A 300-year-old house, rich with an incredible history of Antarctic explorers, fossil hunters, secret tunnels and the stone trade, has gone on sale in Swanage.
The three-bedroom, four-reception room terraced house on the High Street dates back to 1703 and is on the market for £425,000.
It is now a family home, but over the years it has been the headquarters of the Swanage stone masons and a pub, known first as the New Inn but later renamed the Stonemasons Arms.
During the 1700s it is thought to have been linked by a secret tunnel to the Black Swan Inn, further along the High Street, which served as an escape route for canny young men avoiding Navy press gangs trying to sign up new recruits.
And in 1912 Edgar "Taffy" Evans is thought to have left the house to embark on the ill-fated expedition to the South Pole where he perished alongside Captain Robert Scott and three others.
But perhaps its most unusual feature only dates back to the 1980s when a fossil collector took over the property. He planned to turn it into a museum, and got as far as installing fossilised stone window ledges, ammonites in walls, fossils in a fireplace and dinosaur footprints in the garden and a wall.

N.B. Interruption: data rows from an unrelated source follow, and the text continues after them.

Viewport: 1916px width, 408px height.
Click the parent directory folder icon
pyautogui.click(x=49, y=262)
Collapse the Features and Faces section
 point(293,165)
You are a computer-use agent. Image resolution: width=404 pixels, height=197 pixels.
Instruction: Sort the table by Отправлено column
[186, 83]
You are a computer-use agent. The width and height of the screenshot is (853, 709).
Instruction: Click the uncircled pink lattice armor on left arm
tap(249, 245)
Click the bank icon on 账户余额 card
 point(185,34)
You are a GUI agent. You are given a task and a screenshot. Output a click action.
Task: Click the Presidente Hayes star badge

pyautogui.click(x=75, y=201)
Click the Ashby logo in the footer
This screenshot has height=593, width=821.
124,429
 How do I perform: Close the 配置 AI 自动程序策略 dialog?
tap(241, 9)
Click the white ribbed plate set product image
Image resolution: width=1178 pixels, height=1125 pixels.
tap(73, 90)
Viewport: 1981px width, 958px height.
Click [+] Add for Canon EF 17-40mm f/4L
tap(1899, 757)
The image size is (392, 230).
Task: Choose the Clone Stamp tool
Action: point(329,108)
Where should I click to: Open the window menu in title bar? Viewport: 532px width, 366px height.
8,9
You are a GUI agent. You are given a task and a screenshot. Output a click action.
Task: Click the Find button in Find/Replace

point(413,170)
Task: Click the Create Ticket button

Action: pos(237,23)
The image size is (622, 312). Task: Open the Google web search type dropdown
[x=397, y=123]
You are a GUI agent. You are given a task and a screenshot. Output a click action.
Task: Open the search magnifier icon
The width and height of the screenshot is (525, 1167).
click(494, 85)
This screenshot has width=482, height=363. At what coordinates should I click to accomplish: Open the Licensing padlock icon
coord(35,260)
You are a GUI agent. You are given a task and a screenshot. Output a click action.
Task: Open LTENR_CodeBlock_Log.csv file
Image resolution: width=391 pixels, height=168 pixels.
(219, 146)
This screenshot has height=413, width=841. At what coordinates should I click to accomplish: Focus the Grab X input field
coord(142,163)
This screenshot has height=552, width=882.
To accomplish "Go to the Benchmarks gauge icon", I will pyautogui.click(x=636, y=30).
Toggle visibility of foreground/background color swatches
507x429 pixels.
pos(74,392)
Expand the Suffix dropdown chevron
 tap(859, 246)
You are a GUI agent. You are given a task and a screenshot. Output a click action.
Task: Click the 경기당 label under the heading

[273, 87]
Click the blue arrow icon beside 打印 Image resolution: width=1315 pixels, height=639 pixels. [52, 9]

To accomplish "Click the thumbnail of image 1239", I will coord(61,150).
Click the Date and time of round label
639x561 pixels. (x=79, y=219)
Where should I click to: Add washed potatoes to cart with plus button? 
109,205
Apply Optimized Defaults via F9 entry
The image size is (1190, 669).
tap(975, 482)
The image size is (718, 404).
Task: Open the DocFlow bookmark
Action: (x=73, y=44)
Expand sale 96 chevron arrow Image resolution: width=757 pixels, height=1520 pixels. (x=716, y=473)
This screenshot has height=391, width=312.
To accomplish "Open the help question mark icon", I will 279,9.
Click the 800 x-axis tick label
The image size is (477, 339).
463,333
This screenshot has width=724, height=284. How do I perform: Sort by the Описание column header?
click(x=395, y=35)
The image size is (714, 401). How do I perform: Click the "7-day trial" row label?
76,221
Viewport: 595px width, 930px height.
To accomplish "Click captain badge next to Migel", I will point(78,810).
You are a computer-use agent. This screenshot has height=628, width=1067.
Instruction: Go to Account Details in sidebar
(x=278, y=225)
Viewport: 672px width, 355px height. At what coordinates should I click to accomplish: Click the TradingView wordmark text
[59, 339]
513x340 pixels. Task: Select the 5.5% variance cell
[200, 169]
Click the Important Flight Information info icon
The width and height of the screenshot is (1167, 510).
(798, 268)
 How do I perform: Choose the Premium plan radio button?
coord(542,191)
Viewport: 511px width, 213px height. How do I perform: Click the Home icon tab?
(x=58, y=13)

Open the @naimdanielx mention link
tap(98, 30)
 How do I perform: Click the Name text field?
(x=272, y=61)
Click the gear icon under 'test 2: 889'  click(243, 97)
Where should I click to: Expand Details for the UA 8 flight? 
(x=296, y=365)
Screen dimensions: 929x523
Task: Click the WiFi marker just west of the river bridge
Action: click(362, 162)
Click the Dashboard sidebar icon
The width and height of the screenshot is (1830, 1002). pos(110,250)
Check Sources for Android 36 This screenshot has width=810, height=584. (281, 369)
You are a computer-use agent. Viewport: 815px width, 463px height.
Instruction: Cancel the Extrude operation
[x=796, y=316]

But then he uncovered a very rare specimen which made his fortune, and abandoned the project to travel the world.
Jan Tidd, of Kings Somborne, Hampshire, whose parents bought it a decade ago, said their research had helped reveal its chequered history.
"It was my mum's pride and joy," she said. "She put her heart and soul into trying to restore it. But sadly she died six years ago and it is now a bit big for my dad.
"It's a very reluctant sale. We all love it and if we could afford to keep it we would. It's one of those places you just fall for as soon as you see it."
Neal Wilson, manager of agents Goadsby, Swanage, said: "This historic character cottage is bound to be of interest to anyone who has a passion for history."